__Given exercise__: Quote the entries below exactly, starting with the line that contains "How do I perform: Go to the 帮助 tab?" and ending with the line that contains "Action: click(x=1005, y=55)", both lines included.

__Records__:
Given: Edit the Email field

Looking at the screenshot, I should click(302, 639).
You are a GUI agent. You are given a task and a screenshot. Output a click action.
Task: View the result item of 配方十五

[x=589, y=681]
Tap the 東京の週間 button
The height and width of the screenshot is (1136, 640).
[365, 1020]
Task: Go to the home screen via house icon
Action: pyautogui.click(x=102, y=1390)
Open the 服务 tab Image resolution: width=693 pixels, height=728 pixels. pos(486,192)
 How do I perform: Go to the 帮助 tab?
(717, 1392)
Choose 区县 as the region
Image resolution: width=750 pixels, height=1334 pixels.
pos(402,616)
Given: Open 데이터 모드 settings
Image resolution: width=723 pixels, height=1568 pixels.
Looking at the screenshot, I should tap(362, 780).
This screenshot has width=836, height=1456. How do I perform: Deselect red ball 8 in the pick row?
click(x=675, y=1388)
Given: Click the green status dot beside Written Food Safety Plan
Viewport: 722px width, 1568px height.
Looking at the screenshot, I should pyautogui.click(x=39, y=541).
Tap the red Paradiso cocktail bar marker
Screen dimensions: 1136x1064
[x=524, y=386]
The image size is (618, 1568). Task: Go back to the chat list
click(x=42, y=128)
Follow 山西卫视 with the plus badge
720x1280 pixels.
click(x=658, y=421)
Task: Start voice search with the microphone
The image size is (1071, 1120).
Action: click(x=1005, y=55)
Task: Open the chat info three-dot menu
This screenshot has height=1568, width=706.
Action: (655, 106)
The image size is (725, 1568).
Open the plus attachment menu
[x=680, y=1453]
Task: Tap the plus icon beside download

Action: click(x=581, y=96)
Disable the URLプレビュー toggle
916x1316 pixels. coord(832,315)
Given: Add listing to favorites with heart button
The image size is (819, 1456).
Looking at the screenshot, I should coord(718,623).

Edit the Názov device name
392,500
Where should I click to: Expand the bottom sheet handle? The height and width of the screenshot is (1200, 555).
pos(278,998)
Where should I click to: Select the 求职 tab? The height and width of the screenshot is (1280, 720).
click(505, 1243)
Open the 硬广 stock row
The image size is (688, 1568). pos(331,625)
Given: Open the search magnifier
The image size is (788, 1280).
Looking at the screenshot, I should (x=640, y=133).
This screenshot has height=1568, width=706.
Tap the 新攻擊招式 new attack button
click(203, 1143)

__Written solution__:
 How do I perform: Go to the 帮助 tab?
(717, 1392)
Choose 区县 as the region
Image resolution: width=750 pixels, height=1334 pixels.
pos(402,616)
Given: Open 데이터 모드 settings
Image resolution: width=723 pixels, height=1568 pixels.
Looking at the screenshot, I should tap(362, 780).
This screenshot has width=836, height=1456. How do I perform: Deselect red ball 8 in the pick row?
click(x=675, y=1388)
Given: Click the green status dot beside Written Food Safety Plan
Viewport: 722px width, 1568px height.
Looking at the screenshot, I should pyautogui.click(x=39, y=541).
Tap the red Paradiso cocktail bar marker
Screen dimensions: 1136x1064
[x=524, y=386]
The image size is (618, 1568). Task: Go back to the chat list
click(x=42, y=128)
Follow 山西卫视 with the plus badge
720x1280 pixels.
click(x=658, y=421)
Task: Start voice search with the microphone
The image size is (1071, 1120).
Action: click(x=1005, y=55)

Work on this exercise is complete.